Selon le NPD, le conflit d'intérêts est d'autant plus évident que M. Morneau s'était fait l'apôtre des changements à la Loi de 1985 sur les normes de prestation de pension alors qu'il était toujours à la tête de Morneau Shepell, en 2013, soit deux ans avant de faire le saut en politique. Il a déposé le projet de loi C-27 modifiant Loi de 1985 sur les normes de prestation de pension le 19 octobre 2016.

«Pendant deux ans, le ministre des Finances a dit qu'il placerait ses intérêts dans une fiducie sans droit de regard. Il a dit pendant deux ans aux médias qu'il placerait ses intérêts dans une fiducie sans droit de regard. Il a dit pendant deux ans à ses propres collègues qu'il placerait ses intérêts dans une fiducie sans droit de regard. Pourquoi, pendant deux ans a-t-il induit en erreur les médias, ses collègues, sa compagnie, et, en fait, tous les Canadiens? », a demandé M. Caron.

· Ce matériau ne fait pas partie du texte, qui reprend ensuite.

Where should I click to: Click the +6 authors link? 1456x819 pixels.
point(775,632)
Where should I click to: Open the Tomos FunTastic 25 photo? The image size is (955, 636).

Le ministre Morneau a répondu qu'il avait suivi les conseils de la commissaire à l'éthique et aux conflits d'intérêts Mary Dawson après avoir été nommé au cabinet.

« Dans notre système nous travaillons avec la commissaire aux conflits d'intérêts et à l'éthique pour mettre au clair notre situation. C'est ce que j'ai fait. Je l'ai fait au début avec la commissaire aux conflits d'intérêts et à l'éthique et, de cette façon, j'ai eu son avis et j'ai suivi les recommandations tout le temps. Aujourd'hui, j'ai parlé avec la commissaire aux conflits d'intérêts et à l'éthique et je lui ai dit que je voudrais faire d'autres choses, soit une fiducie sans droit de regard, et je vais travailler avec elle pour vendre toutes mes actions de Morneau Shepell et celles de ma famille. C'est très important d'avoir la confiance des Canadiennes et Canadiens », a dit le ministre.

Quelques minutes avant la période de questions, M. Morneau a rencontré les journalistes afin de confirmer qu'il comptait vendre les actions qu'il détient dans Morneau Shepell et placer tous ses avoirs dans une fiducie sans droit de regard au cours des prochaines semaines parce que la controverse qui sévit depuis plusieurs jours était devenue « une distraction » pour le gouvernement qui fait de l'économie sa priorité absolue.

« Je dois faire plus pour avoir la confiance de la population pour s'assurer que je n'ai pas de conflit d'intérêts », a dit le ministre des Finances aux journalistes.

Le Parti conservateur s'est montré peu impressionné par la décision de M. Morneau, qui a refusé de faire son mea culpa dans toute cette affaire. Le critique conservateur en matière de finances, Pierre Poilievre, a fait valoir que M. Morneau cache peut-être d'autres informations aux Canadiens.

« Pendant deux ans, Bill Morneau a détenu des millions de dollars en action dans une entreprise qu'il réglemente. Il avait le pouvoir en tant que ministre des Finances de prendre des décisions qui pouvaient aider cette même entreprise dans laquelle il avait investi tous ces millions. Il n'a pas dit aux Canadiens qu'il détenait toutes ces actions. En fait, il a laissé entendre pendant toutes ces années que tous ses avoirs étaient dans une fiducie sans droit de regard. Alors on peut se demander s'il cache autre chose aux Canadiens »,  a dit M. Poilievre.